2. The method according to claim 1, characterized in that, The image features extracted in the uterine ultrasound analysis step include at least one of grayscale statistical features, gradient features, and local texture features.

3. The method according to claim 1, characterized in that, The uterine condition prediction score is used to reflect the homogeneity, degree of edema, or structural regularity of the endometrium.

4. The method according to claim 1, characterized in that, The cervical stage classification includes the estrus period, mild pre-ovulatory opening, moderate pre-ovulatory opening, and abnormal inflammatory state.

5. The method according to claim 1, characterized in that, In the multi-source information fusion step, the weights corresponding to each information source are adjustable parameters and satisfy the constraint conditions of non-negative and normalized weights.

6. The method according to claim 1, characterized in that, The prediction is based on explicitly extracted image features and does not rely on an end-to-end pixel-level deep learning model.

7. A mammalian ovulation prediction system based on multi-source clinical information fusion, characterized in that, include: The image acquisition module is used to acquire ultrasound images of follicles, ultrasound images of the uterus, and images of the cervix.
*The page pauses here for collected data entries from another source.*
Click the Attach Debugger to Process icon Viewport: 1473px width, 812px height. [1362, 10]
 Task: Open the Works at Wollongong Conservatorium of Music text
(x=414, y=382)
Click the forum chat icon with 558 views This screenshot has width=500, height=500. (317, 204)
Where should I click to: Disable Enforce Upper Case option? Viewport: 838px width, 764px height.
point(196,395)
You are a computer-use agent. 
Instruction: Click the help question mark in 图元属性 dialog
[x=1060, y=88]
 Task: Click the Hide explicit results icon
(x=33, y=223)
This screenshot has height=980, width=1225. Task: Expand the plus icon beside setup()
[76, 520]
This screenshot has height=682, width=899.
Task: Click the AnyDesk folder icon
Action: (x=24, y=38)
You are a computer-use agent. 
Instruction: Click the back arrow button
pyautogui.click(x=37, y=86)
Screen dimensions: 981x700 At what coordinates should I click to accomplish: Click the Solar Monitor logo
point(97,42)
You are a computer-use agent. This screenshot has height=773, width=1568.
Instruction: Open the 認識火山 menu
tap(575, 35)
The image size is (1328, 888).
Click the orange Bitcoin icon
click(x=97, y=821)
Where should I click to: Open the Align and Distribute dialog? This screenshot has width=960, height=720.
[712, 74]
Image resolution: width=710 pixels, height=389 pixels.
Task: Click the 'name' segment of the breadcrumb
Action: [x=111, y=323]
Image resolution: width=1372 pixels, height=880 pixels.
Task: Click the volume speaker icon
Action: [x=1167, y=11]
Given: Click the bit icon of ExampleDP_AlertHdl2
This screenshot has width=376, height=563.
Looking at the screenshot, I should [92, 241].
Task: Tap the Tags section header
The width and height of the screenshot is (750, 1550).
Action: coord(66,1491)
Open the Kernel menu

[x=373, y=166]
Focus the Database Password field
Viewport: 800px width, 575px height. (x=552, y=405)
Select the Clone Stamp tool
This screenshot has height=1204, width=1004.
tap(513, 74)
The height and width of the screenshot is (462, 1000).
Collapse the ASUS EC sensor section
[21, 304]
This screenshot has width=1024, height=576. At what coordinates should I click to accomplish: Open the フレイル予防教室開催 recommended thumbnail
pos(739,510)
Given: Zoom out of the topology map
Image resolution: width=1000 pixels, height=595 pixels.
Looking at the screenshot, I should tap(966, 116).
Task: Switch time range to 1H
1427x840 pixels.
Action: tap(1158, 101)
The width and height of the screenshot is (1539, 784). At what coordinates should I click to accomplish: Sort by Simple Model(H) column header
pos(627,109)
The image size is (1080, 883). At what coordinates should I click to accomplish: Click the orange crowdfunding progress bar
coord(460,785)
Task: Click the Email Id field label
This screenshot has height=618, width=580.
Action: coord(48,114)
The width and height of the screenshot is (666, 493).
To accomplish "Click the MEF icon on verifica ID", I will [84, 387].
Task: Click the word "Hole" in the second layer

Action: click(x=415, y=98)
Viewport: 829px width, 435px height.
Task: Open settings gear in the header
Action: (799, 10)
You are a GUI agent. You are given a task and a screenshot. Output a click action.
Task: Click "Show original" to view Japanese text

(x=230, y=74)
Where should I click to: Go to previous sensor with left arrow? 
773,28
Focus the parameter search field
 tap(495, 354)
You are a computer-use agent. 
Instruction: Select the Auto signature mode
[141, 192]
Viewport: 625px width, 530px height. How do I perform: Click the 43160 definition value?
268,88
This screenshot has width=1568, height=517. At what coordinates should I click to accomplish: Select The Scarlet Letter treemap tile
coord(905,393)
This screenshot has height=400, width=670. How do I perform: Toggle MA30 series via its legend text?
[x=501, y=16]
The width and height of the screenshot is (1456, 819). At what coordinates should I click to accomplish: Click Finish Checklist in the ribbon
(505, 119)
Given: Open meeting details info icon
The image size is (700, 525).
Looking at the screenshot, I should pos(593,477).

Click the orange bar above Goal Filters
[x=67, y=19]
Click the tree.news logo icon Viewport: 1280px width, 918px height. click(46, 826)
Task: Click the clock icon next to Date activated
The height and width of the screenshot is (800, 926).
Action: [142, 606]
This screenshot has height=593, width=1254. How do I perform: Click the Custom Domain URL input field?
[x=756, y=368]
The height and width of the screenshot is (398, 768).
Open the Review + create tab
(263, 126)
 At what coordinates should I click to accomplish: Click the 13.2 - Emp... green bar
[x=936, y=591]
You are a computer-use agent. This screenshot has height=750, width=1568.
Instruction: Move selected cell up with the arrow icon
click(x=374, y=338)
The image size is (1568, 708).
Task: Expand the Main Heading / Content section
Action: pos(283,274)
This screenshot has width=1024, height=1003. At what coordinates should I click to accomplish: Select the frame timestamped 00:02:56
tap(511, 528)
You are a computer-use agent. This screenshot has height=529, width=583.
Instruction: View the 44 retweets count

The follicular ultrasound analysis module is used to segment the follicular ultrasound images and extract follicular morphological features, and to perform ovulation time prediction and ovulation status judgment based on the morphological features. The uterine ultrasound analysis module is used to extract features from uterine ultrasound images and generate a uterine prediction score that reflects the texture and condition of the endometrium. The cervical image analysis module is used to extract color and texture features from cervical images, classify cervical status into stages, and generate ovulation-related scores. The manual palpation input module is used to receive manual palpation scores; The multi-source information fusion module is used to normalize and weight the prediction results output by the above modules to generate a comprehensive ovulation prediction result. The results output module is used to output the comprehensive ovulation prediction results and supports visualization or report generation.

8. The system according to claim 7, characterized in that, The prediction is based on explicitly extracted image features and does not rely on an end-to-end pixel-level deep learning model.

9. A computer-readable storage medium having a computer program stored thereon, the computer program, when executed by a processor, implementing the method of any one of claims 1 to 6.